Le tour du monde en 72 jours
Dans "Le tour du monde en 72 jours", elle embarque à 25 ans seulement dans un tour du monde en circumnavigation pour défier le personnage fictif de Jules Verne, l'écrivain étant particulièrement enthousiaste et fervent soutien dans ce projet. Le récit est truffé d’anecdotes et de rencontres coquaces ainsi que de souvenirs de l'époque coloniale qui nous font aujourd'hui grincer des dents. Des rêveries en train et en bateau à ses visites toujours pleines de bon sens et d'humour, la journaliste nous emmène facilement avec elle et démontre avec brio sa facilité à se faire des potes un peu partout.
Six mois au Mexique
Les lecteurs friands de longues descriptions s'émerveilleront devant les beautés du Mexique dépeintes par Nellie Bly, partie en voyage avec sa mère. De notre côté, on a parfois trouvé le temps long entre les longs paysages et l'intrigue moins trépidante qu'au cours de son tour du monde. On s'est en revanche passionné pour les us et coutumes des Indiens et des Mexicains. Au programme : cow-boys, loterie et corrida.

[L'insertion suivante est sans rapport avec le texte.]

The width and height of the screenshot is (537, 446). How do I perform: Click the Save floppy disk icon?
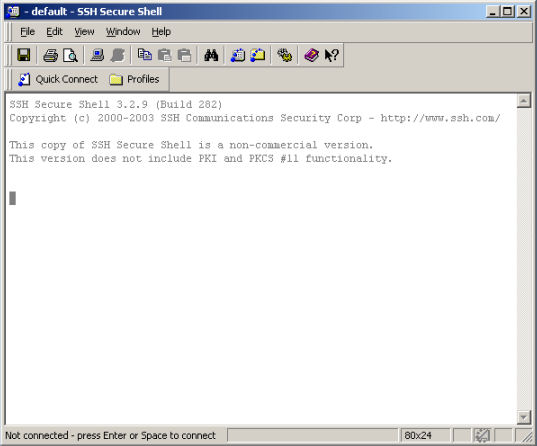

On vous laisse ici sans vous avoir détaillé l'intégralité des écrits présents, pour vous laisser découvrir "Nellie Bly sur le champ de bataille", un article qui retrace les aventures de la journaliste lorsqu’elle décide, à l’aube du premier conflit mondial, à l'âge à 50 ans, de partir pour l’Europe sur les fronts. "Dans la peau d'une domestique" et "Nellie Bly, esclave moderne" témoignent quant à eux de son engagement pour la classe ouvrière. Lorsque la journaliste s'éteint en 1922, à l'âge de 57 ans, la presse pleure "la meilleure journaliste d'Amérique".